The upshot is that there are few practical reasons for businesses in Japan to seek legal advice.”
This, Maddex found, was true even though NIWAKA, where he worked, was a substantial business with about $90 million in annual sales.
Also significant is the fact that litigation between Japanese companies is very rare.
“Whether a contract is good or bad or whether risks exist or don’t exist mean nothing to many Japanese businesses,” Maddex says. “To them, a contract is more a formality that suggests the parties are earnest in their dealings – the fact that the contract exists is much more important than what it says.”
In the West, of course, parties anticipate that problems may occur down the line. They frequently seek counsel early, as the precise wording of a contract can be critical to a deal. Not so in Japan.
“In a typical transaction, the business side will handle the negotiations and determine for themselves what their legal needs are,” Maddex explains.
This includes whether they need a contract, whether the contract should be comprehensive, and whether they are content with any standard forms presented to them.
“Once they’ve decided what their legal needs are, the business side will investigate problems and decide on a solution,” Maddex says. “At that point, and only if they feel they need legal input, will they ask for the lawyer’s permission to go ahead.”
When consulted, lawyers at NIWAKA did only a “rough analysis” of the information provided and generally approved the solution determined by the business side.
“The lawyers rubber stamp the business side’s strategy without independent legal analysis,” Maddex says. “At companies like NIKAWA, managers make the decisions, and lower-rank employees, including lawyers, may not question them.”
While that might work in the context of domestic operations, significantly greater risks can arise when businesses develop multi-national ambitions. Indeed, NIWAKA, seeking a North American and global footprint as keys to the company’s long-term viability, hired Maddex – who went to law school in Arkansas and worked at large firms in Houston for nine years before returning to practise in Ontario – specifically to assist with U.S. legal issues.
The job turned out to be an exercise in frustration.
Soon after he started in 2015, Maddex discovered that the managers of the U.S. subsidiary had submitted a U.S. work visa for a Japanese employee. The application contained statements that appeared to be inaccurate.

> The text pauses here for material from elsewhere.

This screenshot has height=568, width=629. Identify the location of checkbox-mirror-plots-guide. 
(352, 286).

In a related matter, another employee, based in Los Angeles, had illegally overstayed his visa.
Maddex took the problems to a manager, who responded that there were occasions when it was “OK to overlook the law, particularly when is it too difficult to comply”. Another executive told Maddex he must be wrong because “It would be impossible to operate our business if the law is it what you say it is”.
“In other words, because the company had decided on its course, management expected my analysis to comply – not disagree,” Maddex recalls. “After that, the executives made it clear that they wanted me to obey their orders – no matter what that might entail.”

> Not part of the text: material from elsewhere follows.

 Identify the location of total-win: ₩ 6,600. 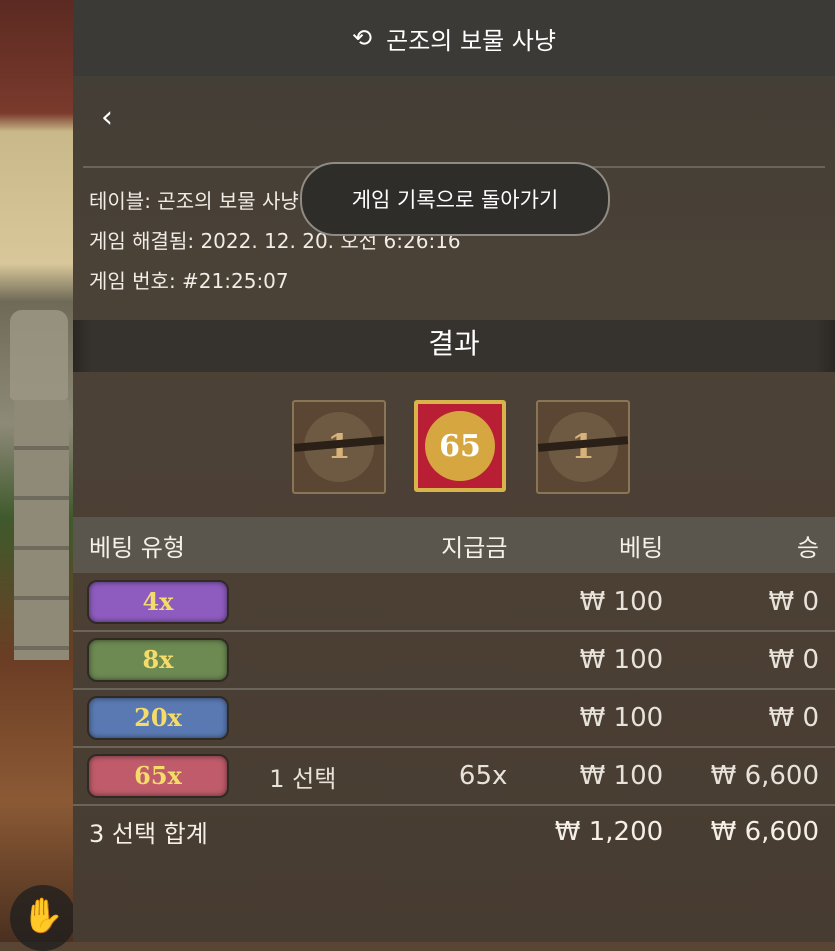
(764, 832).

But Brad Richards, the managing partner of Haynes and Boone, LLP’s London office, who has extensive global cross-border experience, says the situation differs at large Japanese corporations.
“The legal departments in these corporations are much more sophisticated,” he said in an email. “They typically have U.S.-trained lawyers on their staff, they draw outside counsel from large corporate law firms (both inside and outside Japan), and their knowledge of and concern with complying with the law is sophisticated.”
But Haynes acknowledges Maddex’ assertion that the Western way of thinking about lawyers does not correspond with Japanese expectations.
“Bureaucrats (trained to write and then follow the rules) have a big influence,” he writes. “Traditionally, a lawyer was someone you consulted only after a problem had become unsolvable. Thus, our notion of a lawyer helping with business planning and drafting documents often seems like an unnecessary expense to Japanese companies, particularly smaller ones.”
However that may be, Maddex points out that as Japan’s population ages, more Japanese companies will look to foreign markets, including Canada.
“Canadians need to understand that the Japanese may not entirely comprehend the legal significance of their transactions,” he said. “They should not assume that the Japanese have fully vetted the legal issues, consulted with competent legal counsel, or completely appreciate the advice counsel may have given.”
Most distressingly, perhaps, Maddex warns Canadians consulting Japanese lawyers not to expect “fully competent” legal advice.
“Because business litigation is so rare in Japan, sophisticated legal counsel, particularly with respect to cross-border legal issues, are likewise rare,” he says.
Still, Maddex continues to love the country and the language. He makes his home in Osaka.